Le manager du Mouvement Autosuffisance Alimentaire (MAA), Éric Mangar, tire la sonnette d’alarme quant à la dégradation du sol par le biais de l’utilisation abusive de produits chimiques, la pollution et, entre autres, le développement foncier et l’urbanisation. En cette année internationale du sol, décrétée par la Food and Agriculture Organisation (FAO), il estime que la solution à long terme est l’agriculture organique, l’utilisation du compost et le “mulching”, qui consiste à couvrir le sol pour le protéger contre la prolifération de mauvaises herbes.
Selon Éric Mangar, agronome de formation, l’urbanisation croissante et la déforestation ainsi que les pratiques non durables de la gestion de la terre, la pollution et le changement climatique ont dégradé énormément le sol, tant à Maurice qu’à l’étranger. « Notre capacité de production de nourriture est menacée, d’autant plus que nous avons à répondre aux besoins de la présente et de la future génération. » Le sol joue un rôle très important dans la biodiversité, car il capte le CO2, stocke et filtre l’eau.

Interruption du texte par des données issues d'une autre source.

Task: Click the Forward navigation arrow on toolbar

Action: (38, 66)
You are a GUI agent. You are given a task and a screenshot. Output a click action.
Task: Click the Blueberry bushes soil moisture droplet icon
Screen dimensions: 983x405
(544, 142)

Autant de raisons qui ont amené la FAO à décréter 2015 Année internationale du Sol.
Un million de km2 de forêts tropicales ont été détruits pour faire de la place au pâturage pour le bétail, corollaire de la consommation de viande et de produits laitiers. « Ce qui accélère les changements climatiques avec des conséquences néfastes sur le sol », fait ressortir notre interlocuteur. Puis vient l’utilisation abusive de pesticides, surtout les herbicides appliqués directement sur le sol. À Maurice, selon lui, environ 10 kg de pesticides sont utilisés par hectare de terre. « Ce qui est énorme et place ainsi le pays dans le rouge sur cette question », lâche le manager du MAA. L’utilisation abusive de fertilisants et le problème de la salinité du sol dans les régions côtières, découlant d’inondations et de la montée du niveau de la mer, sont d’autres facteurs.
À Petit-Sable et Grand-Sable, dans le sud-ouest de l’île, le MAA mesure le taux de salinité régulièrement et a trouvé que celui-ci est en train d’augmenter. De ce fait, il doit trouver des variétés de plantes qui s’adaptent à une telle situation. « La terre est vivante, et lorsqu’on y met trop de produits chimiques dans le sol, on tue la faune et la flore qui s’y trouve. » Il ajoute : « La faune et la flore sont très importantes pour la biodiversité du sol. Sans cela, il ne produit plus et devient aride. »
Le développement foncier et la déforestation empiètent aussi sur la terre agricole. « Il faut augmenter la couverture forestière et empêcher que le foncier prenne toute la superficie de Maurice », souligne Éric Mangar. En 2007, la FAO a entamé la réflexion sur la question du sol et de sa dégradation « car il est un élément clé dans le contexte de la production alimentaire ».